* Records held in a dataset:
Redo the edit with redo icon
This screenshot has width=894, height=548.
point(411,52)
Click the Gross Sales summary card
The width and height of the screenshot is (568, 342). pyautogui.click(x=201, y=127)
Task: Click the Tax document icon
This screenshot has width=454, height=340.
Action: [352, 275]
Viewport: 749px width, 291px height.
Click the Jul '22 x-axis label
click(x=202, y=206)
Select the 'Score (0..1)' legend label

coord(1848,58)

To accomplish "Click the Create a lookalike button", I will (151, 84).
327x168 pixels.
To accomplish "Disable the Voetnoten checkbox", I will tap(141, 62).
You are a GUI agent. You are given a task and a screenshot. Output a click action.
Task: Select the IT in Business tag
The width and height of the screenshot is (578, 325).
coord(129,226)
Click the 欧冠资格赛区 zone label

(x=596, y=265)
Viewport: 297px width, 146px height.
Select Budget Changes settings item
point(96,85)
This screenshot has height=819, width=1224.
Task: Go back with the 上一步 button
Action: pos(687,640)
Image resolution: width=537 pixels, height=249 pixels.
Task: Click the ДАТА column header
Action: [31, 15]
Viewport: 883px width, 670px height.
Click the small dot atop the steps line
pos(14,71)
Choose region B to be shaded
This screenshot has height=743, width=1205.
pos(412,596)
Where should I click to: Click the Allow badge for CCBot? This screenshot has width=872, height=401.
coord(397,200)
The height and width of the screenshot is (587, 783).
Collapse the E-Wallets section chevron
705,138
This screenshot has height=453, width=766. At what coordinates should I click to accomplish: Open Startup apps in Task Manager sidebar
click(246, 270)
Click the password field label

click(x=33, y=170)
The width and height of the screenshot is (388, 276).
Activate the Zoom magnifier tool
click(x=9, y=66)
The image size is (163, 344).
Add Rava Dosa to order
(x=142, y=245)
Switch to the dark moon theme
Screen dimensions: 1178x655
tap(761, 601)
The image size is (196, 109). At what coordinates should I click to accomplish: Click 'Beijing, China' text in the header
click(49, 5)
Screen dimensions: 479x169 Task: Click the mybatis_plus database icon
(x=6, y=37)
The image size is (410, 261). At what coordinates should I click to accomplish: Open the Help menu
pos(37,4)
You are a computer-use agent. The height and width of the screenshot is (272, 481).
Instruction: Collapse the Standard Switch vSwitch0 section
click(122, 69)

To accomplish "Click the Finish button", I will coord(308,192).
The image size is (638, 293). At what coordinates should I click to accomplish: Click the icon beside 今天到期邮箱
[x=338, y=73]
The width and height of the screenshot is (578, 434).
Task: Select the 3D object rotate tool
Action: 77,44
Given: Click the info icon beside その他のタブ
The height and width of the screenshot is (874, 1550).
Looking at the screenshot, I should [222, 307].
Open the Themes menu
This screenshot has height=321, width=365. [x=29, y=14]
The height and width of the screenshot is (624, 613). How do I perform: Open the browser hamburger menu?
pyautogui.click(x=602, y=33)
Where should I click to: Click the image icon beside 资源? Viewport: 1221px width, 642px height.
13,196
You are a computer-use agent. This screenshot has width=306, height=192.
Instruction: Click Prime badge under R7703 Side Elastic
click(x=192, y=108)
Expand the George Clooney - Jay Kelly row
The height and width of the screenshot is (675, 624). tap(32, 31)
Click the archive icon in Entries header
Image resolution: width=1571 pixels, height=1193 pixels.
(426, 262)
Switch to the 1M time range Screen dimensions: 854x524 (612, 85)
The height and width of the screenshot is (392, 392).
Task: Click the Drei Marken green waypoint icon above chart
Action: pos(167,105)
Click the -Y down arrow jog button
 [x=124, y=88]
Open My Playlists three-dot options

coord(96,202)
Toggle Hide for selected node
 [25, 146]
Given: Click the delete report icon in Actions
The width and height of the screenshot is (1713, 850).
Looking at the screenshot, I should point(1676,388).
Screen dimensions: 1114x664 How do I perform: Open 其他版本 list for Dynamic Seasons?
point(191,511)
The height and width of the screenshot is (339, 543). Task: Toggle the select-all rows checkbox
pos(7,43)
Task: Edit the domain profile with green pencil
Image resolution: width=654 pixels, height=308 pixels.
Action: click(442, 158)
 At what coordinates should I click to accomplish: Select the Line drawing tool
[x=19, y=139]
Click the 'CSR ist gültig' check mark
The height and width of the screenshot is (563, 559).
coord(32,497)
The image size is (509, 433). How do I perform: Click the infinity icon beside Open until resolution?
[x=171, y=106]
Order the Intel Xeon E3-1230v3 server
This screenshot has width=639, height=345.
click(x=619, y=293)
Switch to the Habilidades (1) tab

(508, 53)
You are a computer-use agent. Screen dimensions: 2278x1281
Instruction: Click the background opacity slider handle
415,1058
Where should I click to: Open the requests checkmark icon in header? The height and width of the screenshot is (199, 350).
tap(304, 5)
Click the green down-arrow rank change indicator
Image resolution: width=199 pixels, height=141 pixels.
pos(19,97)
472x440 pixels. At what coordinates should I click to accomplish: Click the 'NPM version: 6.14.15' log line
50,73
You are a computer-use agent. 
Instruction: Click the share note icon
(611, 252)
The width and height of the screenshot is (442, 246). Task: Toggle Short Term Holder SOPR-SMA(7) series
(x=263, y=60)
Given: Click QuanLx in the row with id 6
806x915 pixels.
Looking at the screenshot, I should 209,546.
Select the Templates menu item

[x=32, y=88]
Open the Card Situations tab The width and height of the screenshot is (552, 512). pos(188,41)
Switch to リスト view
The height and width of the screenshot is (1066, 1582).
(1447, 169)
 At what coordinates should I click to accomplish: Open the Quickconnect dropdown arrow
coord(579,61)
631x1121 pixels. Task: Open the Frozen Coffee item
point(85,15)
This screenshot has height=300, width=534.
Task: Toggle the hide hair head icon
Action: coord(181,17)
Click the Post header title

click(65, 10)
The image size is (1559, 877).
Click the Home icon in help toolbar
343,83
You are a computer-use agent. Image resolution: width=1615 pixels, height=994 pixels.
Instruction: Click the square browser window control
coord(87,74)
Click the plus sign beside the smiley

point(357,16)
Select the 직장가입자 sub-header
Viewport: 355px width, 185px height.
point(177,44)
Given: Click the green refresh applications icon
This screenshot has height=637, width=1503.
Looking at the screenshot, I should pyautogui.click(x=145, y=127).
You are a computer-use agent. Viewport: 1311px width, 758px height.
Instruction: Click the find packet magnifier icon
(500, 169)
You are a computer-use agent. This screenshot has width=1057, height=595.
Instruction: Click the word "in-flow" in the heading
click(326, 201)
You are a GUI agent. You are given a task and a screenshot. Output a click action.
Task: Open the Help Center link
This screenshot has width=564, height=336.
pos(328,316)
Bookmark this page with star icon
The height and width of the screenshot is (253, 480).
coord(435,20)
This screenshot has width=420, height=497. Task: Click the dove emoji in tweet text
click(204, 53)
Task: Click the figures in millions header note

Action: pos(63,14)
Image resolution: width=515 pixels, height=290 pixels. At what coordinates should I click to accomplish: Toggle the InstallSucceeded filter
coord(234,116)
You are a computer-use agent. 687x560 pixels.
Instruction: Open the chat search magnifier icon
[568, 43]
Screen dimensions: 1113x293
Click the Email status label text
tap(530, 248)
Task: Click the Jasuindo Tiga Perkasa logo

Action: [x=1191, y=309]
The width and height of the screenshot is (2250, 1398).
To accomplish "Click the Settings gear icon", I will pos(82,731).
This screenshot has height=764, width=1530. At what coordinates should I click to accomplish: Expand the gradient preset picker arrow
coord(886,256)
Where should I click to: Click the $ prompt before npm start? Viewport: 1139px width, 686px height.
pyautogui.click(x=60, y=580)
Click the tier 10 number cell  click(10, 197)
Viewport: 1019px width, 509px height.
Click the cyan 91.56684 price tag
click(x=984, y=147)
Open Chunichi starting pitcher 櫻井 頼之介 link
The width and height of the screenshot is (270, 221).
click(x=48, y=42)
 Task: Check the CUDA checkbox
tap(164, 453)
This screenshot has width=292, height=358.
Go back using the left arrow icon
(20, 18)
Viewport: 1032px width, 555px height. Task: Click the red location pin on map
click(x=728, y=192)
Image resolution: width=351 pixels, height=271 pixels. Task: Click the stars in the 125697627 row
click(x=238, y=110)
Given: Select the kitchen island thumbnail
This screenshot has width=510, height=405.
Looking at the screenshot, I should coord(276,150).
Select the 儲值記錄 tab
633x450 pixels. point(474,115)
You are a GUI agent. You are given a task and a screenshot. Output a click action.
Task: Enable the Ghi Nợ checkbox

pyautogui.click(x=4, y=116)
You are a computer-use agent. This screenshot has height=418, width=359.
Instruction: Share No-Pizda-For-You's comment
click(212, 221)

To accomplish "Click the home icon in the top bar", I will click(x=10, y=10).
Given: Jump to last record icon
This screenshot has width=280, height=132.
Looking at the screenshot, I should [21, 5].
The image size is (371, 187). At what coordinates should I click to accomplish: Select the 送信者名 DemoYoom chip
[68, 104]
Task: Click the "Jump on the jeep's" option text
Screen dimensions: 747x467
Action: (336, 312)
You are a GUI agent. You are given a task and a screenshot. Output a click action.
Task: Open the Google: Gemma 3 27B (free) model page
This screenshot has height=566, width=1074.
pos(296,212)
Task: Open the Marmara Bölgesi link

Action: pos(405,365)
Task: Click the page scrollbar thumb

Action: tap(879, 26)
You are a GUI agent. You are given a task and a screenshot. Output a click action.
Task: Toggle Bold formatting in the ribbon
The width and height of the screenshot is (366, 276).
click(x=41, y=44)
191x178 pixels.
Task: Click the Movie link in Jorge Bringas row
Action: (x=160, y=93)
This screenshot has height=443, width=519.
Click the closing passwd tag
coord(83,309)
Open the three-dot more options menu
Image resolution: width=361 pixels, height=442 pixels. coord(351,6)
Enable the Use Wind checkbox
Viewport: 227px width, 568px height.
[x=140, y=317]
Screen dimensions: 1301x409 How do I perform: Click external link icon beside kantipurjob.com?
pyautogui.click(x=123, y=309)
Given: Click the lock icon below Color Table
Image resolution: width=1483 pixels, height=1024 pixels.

* Your task:
Give the lines from the line with "Image resolution: width=515" to the line with "Action: [x=1191, y=309]" as a JSON list of strings, one string per line, leaving out blank lines.

* Complete response:
[
  "Image resolution: width=515 pixels, height=290 pixels. At what coordinates should I click to accomplish: Toggle the InstallSucceeded filter",
  "coord(234,116)",
  "You are a computer-use agent. 687x560 pixels.",
  "Instruction: Open the chat search magnifier icon",
  "[568, 43]",
  "Screen dimensions: 1113x293",
  "Click the Email status label text",
  "tap(530, 248)",
  "Task: Click the Jasuindo Tiga Perkasa logo",
  "Action: [x=1191, y=309]"
]